EXERCISE GOAL: Your answer must be one number: the count of lines below that include "Given".

═════ THE DATA

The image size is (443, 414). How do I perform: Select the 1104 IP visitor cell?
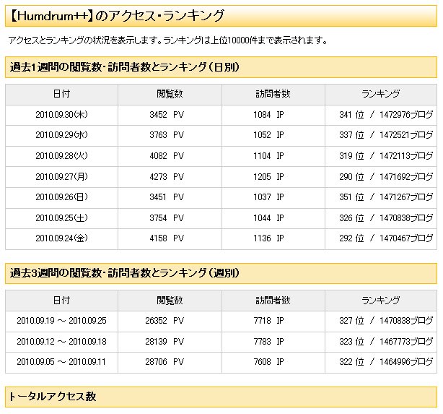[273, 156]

══════════
═════ THE DATA

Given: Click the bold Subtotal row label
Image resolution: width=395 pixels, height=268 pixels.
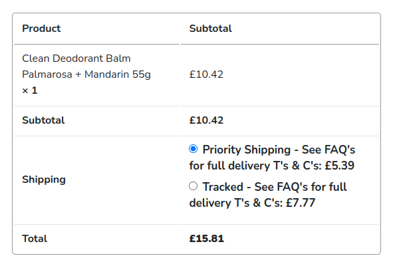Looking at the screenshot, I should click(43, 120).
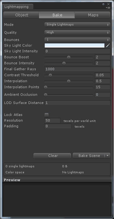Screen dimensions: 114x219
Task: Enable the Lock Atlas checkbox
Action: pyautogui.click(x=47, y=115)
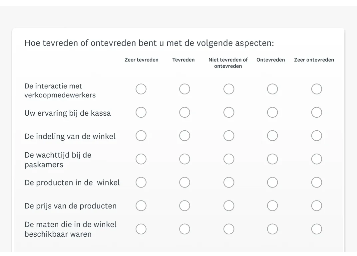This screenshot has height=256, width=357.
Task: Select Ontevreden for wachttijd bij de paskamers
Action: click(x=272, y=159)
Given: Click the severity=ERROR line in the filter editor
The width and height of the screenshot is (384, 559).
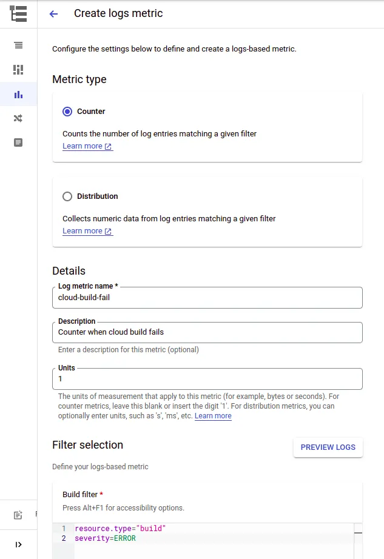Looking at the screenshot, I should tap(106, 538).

══════════

TASK RESULT: 2